Dutifully, we turned to the Open Archival Information System (OAIS) Reference Model and began to contemplate Submission Ingestion Packages (SIPs). The question that arose almost immediately was a deceptively simple one, “Who is going to create the SIPs?” The MFAH is a private non-profit institution, not a government agency with statutory mandates and record classification systems. There is a comprehensive records management program that has operated successfully since 1994, but how well would it translate to the virtual environment? How much unclassified data lived on the servers anyway? The CTO estimated sixty terabytes, mostly unstructured (meaning data residing outside of a database and, as the name implies, not conforming to uniform attributes as in a data table. Semi-structured data such as found in e-mail and Sharepoint comprise the third category.) Sixty terabytes?

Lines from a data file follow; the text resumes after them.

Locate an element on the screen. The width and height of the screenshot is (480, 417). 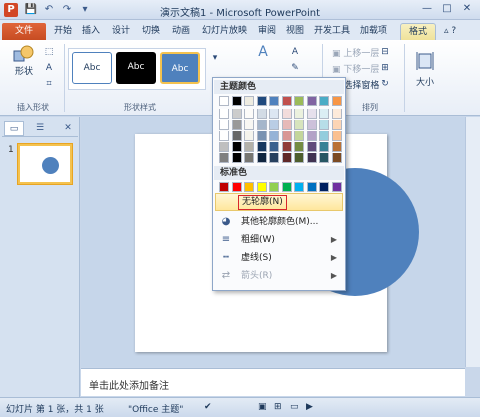
tab-addins: 加载项 is located at coordinates (374, 32).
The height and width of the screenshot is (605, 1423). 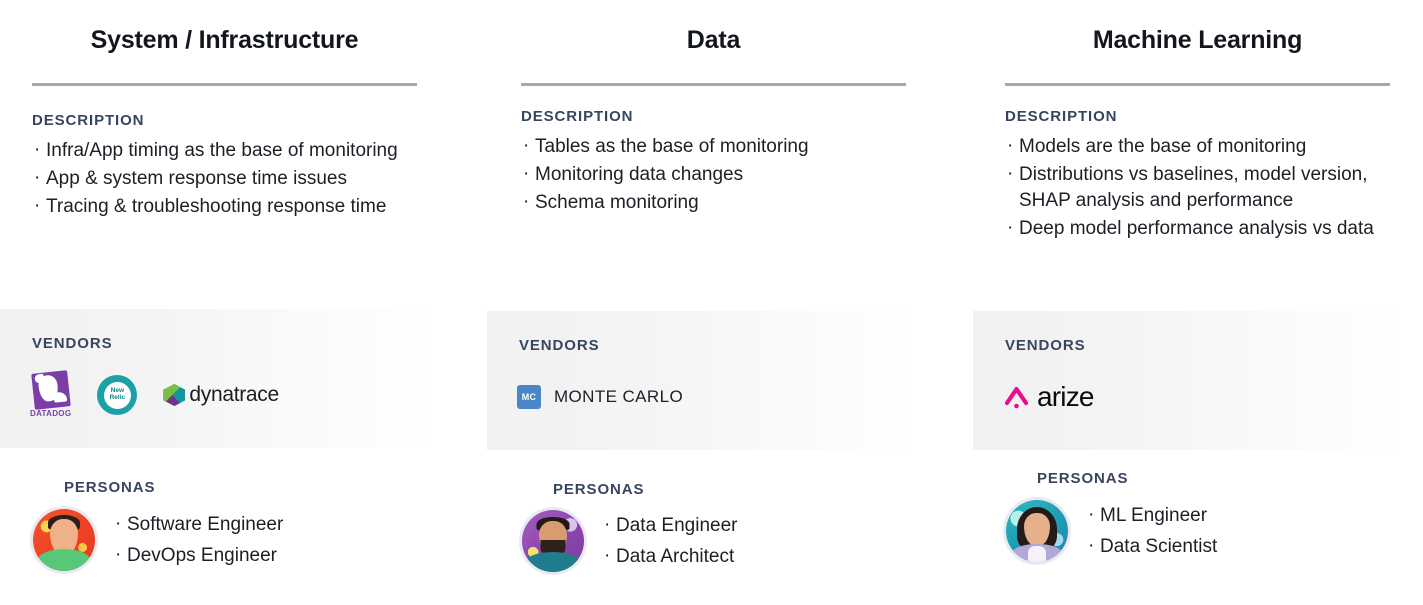 I want to click on monte-carlo-icon: MC, so click(x=529, y=397).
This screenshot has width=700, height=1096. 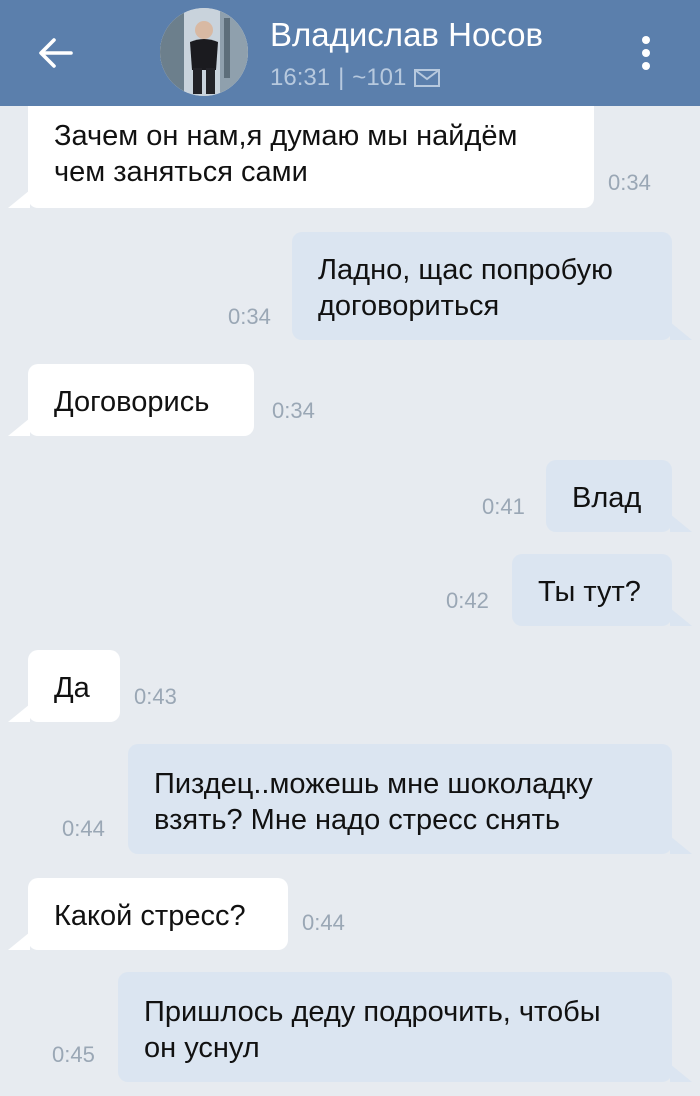 I want to click on message-counter: ~101, so click(x=380, y=78).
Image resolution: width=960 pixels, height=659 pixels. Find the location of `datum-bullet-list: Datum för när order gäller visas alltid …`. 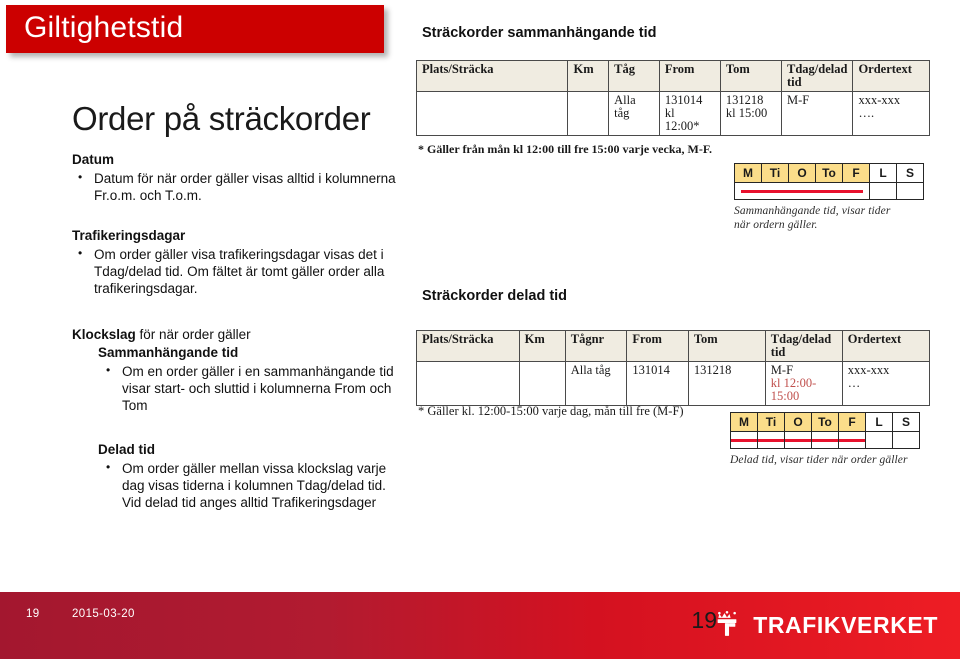

datum-bullet-list: Datum för när order gäller visas alltid … is located at coordinates (237, 186).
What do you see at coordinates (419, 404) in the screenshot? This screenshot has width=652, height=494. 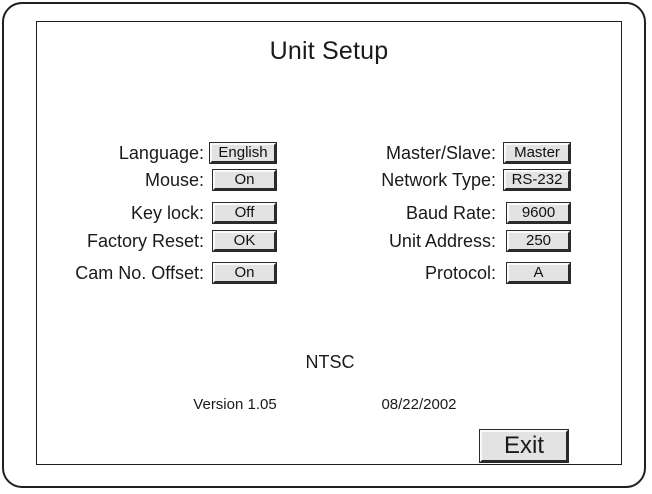 I see `date-text: 08/22/2002` at bounding box center [419, 404].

The estimate had increased three-fold over the prior year when we had proposed the grant. While most of the increase could be attributed to an institutional mandate to create publication quality images of the permanent collection, the increase and sheer magnitude of the data gave us pause.      

Since that time the project team has moved forward on two fronts. The first has been to apply existing retention schedules to the museum’s e-records. Toward that end, the departmental retention schedule model has been mapped to a functional one that facilitates plans to standardize similar record schedules across departments.  The second has been to explore the emerging technology of automated classification for the preliminary appraisal of large sets of e-records. This fascinating technology is designed to analyze the content of unstructured data; several MFAH departments participated in a testbed to be used to judge the accuracy of the software before implementation. Until such time that an ideal solution is found, the current path chosen is to pilot the ERA with select records. Measured steps for the long ascent.